Task details:
Locate each line in the items below that contains the string "resolution" and copy every one of those lines in full.

[Records from a collection]
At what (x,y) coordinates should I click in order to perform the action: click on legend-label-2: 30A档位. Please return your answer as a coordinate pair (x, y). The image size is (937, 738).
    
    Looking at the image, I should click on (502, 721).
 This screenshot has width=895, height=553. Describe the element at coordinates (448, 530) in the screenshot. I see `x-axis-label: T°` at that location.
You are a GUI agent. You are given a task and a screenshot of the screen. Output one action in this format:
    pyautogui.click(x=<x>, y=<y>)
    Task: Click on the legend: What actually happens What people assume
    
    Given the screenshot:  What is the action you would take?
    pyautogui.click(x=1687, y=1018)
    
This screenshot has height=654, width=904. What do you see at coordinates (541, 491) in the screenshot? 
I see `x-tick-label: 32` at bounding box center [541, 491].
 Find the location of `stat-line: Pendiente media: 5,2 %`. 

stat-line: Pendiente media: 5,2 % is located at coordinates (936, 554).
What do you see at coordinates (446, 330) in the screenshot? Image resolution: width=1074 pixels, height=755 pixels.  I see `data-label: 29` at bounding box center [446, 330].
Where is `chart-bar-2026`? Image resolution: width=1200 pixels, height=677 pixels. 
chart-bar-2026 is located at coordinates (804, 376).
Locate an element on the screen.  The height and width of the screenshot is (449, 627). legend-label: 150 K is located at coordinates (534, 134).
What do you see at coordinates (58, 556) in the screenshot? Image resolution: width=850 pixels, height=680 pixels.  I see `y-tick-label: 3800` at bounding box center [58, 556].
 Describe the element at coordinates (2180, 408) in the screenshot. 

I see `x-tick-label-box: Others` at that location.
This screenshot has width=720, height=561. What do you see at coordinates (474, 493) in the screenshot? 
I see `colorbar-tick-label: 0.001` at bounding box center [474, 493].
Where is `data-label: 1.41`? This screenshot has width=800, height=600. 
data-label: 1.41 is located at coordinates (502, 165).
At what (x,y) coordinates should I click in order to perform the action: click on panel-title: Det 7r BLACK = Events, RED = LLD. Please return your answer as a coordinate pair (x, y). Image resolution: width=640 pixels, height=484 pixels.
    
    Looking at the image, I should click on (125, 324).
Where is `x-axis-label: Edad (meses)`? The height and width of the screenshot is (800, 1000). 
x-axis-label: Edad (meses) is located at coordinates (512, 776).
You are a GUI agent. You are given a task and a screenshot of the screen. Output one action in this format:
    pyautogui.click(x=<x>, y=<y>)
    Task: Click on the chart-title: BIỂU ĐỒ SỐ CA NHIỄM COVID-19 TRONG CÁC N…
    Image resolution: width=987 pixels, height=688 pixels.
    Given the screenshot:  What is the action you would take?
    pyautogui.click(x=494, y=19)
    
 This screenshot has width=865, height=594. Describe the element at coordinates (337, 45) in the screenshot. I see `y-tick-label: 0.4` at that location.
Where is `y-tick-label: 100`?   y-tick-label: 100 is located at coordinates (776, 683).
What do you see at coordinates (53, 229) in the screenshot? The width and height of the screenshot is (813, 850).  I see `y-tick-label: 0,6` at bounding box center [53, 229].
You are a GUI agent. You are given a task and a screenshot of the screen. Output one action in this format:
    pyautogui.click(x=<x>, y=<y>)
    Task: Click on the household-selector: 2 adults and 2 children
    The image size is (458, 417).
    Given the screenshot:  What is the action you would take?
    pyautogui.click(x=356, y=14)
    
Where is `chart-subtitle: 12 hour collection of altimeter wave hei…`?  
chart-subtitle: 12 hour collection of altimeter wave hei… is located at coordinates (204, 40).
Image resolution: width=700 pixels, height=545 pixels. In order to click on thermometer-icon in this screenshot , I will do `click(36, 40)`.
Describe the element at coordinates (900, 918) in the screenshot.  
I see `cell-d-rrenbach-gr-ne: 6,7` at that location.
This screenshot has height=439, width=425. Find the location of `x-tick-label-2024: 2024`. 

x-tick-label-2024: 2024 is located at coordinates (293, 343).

Response:
What do you see at coordinates (446, 330) in the screenshot? Image resolution: width=1074 pixels, height=755 pixels.  I see `data-label: 29` at bounding box center [446, 330].
Where is `chart-bar-2026`? Image resolution: width=1200 pixels, height=677 pixels. 
What do you see at coordinates (58, 556) in the screenshot? Image resolution: width=850 pixels, height=680 pixels.  I see `y-tick-label: 3800` at bounding box center [58, 556].
At what (x,y) coordinates should I click in order to perform the action: click on panel-title: Det 7r BLACK = Events, RED = LLD. Please return your answer as a coordinate pair (x, y). Image resolution: width=640 pixels, height=484 pixels.
    Image resolution: width=987 pixels, height=688 pixels.
Image resolution: width=700 pixels, height=545 pixels. In order to click on thermometer-icon in this screenshot , I will do `click(36, 40)`.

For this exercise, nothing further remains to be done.